Tools & Tool Calling
Tool calling lets the model decide at runtime to call a function you've defined and inject the result back into the conversation. This is the bridge between a passive LLM and an active agent.
from langchain_openai import ChatOpenAI
from langchain_core.tools import tool
from langchain_core.messages import HumanMessage, ToolMessage
import json, httpx
model = ChatOpenAI(model="gpt-4o-mini", temperature=0)
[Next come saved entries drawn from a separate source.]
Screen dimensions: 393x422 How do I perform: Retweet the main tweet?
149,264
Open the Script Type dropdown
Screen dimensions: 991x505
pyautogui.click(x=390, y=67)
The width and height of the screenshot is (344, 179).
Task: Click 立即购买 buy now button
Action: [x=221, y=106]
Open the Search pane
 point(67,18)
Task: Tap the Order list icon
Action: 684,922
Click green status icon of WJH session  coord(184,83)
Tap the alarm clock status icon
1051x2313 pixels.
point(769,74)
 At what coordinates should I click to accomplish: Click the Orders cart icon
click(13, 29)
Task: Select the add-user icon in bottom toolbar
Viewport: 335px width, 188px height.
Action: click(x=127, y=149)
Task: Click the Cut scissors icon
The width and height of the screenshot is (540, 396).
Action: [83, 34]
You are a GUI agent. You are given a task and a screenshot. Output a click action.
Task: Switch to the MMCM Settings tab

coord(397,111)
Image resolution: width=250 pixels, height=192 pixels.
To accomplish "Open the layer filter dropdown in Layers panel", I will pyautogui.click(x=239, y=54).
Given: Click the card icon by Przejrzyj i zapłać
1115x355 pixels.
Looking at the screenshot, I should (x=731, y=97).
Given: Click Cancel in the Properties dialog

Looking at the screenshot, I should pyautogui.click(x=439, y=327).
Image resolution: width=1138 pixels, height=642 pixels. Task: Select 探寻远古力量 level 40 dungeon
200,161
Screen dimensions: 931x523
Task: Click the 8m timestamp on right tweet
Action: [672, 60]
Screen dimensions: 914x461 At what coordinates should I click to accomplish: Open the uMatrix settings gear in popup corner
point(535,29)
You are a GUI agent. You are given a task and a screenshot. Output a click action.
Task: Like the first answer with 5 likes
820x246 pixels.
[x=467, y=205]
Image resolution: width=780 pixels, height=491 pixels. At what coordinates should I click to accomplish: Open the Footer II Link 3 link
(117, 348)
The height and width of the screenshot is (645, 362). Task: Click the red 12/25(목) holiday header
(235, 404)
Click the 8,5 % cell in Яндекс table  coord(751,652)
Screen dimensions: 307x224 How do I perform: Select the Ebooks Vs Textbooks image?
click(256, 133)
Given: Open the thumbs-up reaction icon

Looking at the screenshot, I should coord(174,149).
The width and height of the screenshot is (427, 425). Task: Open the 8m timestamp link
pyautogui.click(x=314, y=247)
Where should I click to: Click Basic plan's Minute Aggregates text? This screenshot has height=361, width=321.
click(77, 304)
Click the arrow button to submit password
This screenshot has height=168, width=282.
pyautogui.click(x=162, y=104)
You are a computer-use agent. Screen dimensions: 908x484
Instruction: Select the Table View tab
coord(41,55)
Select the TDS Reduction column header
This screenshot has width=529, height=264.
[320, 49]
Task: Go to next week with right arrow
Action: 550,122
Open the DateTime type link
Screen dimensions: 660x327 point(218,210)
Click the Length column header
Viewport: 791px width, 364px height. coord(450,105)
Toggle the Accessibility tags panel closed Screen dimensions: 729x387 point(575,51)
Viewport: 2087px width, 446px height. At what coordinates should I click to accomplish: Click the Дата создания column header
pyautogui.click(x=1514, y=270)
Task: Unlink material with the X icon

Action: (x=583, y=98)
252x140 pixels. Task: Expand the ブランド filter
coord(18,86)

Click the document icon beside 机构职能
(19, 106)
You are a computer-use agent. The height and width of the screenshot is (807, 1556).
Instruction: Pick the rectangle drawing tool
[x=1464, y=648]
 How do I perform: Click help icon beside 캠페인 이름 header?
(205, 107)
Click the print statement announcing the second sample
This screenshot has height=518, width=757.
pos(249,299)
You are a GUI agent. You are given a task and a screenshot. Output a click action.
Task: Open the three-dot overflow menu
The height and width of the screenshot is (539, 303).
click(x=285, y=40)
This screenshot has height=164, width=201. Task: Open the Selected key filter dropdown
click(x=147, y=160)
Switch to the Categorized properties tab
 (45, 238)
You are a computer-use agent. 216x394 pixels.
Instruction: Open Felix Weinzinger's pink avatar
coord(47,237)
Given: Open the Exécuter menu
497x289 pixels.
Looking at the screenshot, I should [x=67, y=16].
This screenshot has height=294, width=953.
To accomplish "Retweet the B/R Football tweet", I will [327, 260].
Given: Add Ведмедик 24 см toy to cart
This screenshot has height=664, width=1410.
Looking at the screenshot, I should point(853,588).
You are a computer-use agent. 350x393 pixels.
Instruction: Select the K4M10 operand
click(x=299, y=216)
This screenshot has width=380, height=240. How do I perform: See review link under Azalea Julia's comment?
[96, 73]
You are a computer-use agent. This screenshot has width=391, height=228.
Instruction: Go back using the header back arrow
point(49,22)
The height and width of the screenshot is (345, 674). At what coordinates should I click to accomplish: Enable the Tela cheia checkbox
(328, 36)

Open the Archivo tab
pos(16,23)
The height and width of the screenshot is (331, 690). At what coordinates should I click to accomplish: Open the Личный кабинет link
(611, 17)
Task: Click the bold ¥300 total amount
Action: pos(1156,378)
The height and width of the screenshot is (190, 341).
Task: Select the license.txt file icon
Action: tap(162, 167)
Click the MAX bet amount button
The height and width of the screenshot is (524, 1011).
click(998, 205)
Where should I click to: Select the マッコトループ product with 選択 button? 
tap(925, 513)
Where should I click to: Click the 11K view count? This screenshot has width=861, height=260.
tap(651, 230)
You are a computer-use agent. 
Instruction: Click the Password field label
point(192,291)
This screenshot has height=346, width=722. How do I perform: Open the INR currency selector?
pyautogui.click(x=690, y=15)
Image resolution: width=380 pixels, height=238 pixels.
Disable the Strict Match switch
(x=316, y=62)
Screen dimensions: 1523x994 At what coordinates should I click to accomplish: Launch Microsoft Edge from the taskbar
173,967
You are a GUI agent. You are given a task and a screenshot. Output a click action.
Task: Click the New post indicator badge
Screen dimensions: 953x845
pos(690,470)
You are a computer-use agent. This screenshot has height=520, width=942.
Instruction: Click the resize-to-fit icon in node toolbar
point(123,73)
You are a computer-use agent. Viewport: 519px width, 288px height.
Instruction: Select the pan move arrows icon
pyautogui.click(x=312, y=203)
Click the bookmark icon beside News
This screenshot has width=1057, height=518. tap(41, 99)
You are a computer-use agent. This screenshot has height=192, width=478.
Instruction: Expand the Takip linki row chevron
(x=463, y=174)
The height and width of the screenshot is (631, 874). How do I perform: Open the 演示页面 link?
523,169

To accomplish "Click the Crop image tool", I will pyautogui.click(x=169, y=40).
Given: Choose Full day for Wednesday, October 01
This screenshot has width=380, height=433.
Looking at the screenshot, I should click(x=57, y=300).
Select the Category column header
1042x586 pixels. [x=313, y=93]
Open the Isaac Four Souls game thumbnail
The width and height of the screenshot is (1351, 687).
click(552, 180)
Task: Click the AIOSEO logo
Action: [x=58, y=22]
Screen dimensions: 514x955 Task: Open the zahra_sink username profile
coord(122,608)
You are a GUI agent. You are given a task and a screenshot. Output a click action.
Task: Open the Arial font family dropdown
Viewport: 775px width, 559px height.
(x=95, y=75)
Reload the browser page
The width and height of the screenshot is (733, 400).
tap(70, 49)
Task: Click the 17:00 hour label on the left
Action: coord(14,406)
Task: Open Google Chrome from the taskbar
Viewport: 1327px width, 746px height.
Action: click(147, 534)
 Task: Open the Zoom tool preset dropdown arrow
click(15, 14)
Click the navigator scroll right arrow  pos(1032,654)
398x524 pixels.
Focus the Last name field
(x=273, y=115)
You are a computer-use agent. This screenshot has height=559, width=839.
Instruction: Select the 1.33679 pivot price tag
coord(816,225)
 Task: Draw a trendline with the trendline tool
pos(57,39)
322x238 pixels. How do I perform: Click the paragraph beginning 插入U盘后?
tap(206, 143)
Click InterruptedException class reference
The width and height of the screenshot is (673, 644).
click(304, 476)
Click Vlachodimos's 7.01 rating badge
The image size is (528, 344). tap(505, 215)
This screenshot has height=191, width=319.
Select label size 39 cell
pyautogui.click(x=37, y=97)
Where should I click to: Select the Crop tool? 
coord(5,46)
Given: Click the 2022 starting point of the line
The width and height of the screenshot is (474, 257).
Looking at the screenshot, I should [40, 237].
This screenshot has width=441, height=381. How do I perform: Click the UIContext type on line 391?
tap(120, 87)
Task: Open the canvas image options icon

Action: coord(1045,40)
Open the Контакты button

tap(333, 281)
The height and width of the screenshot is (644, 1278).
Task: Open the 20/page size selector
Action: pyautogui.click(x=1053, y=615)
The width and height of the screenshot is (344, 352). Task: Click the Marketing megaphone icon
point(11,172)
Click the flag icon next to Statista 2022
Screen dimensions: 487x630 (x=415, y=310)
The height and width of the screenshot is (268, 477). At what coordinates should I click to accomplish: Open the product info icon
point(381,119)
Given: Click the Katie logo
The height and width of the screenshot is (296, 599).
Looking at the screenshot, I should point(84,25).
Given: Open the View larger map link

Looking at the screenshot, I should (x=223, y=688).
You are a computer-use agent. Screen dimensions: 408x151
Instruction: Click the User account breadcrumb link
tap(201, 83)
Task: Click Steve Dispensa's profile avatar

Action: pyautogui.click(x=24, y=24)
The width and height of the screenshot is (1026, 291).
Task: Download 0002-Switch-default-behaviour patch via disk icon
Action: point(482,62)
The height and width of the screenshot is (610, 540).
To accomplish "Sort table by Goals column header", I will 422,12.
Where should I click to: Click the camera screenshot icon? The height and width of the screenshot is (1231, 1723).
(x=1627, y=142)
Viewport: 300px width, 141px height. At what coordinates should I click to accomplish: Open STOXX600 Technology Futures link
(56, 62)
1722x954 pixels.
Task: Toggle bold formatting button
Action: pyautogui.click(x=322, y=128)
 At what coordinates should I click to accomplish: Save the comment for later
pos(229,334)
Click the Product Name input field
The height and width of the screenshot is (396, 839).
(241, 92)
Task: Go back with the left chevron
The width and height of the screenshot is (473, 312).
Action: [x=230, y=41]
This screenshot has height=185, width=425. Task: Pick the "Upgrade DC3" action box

# ── Define tools with @tool decorator ──
@tool
def get_exchange_rate(base: str, target: str) -> dict:
"""Fetch the current exchange rate between two currencies.
Args:
base: ISO 4217 base currency code, e.g. 'USD'
target: ISO 4217 target currency code, e.g. 'SGD'
"""
url = f"https://open.er-api.com/v6/latest/{base}"
data = httpx.get(url).json()
rate = data["rates"].get(target)
return {"base": base, "target": target, "rate": rate}
@tool
def calculate(expression: str) -> float:
"""Evaluate a safe mathematical expression, e.g. '42 * 1.35'."""
# NOTE: Use a proper safe eval library (simpleeval) in production
allowed = set("0123456789+-*/(). ")
if not all(c in allowed for c in expression):
raise ValueError(f"Unsafe expression: {expression}")
return eval(expression) # noqa: S307
# ── Bind tools to the model ──
tools = [get_exchange_rate, calculate]
model_with_tools = model.bind_tools(tools)
# ── Agentic loop: invoke → handle tool calls → re-invoke ──
messages = [HumanMessage("How many SGD is 250 USD? Show your calculation.")]
response = model_with_tools.invoke(messages)
messages.append(response)
# Process any tool calls the model requested
for tc in response.tool_calls:
tool_map = {t.name: t for t in tools}
result = tool_map[tc["name"]].invoke(tc["args"])
messages.append(ToolMessage(
content=json.dumps(result),
tool_call_id=tc["id"],
))
# Final answer after tool results are injected
final = model_with_tools.invoke(messages)
print(final.content)
# → "250 USD is approximately 337.50 SGD (exchange rate: 1.35)."
The model decides when to call a tool based on its docstring and argument descriptions. Write clear, specific docstrings. Include the format of expected arguments (e.g. "ISO 4217 code like 'USD'"). Vague docstrings lead to incorrect or hallucinated tool calls.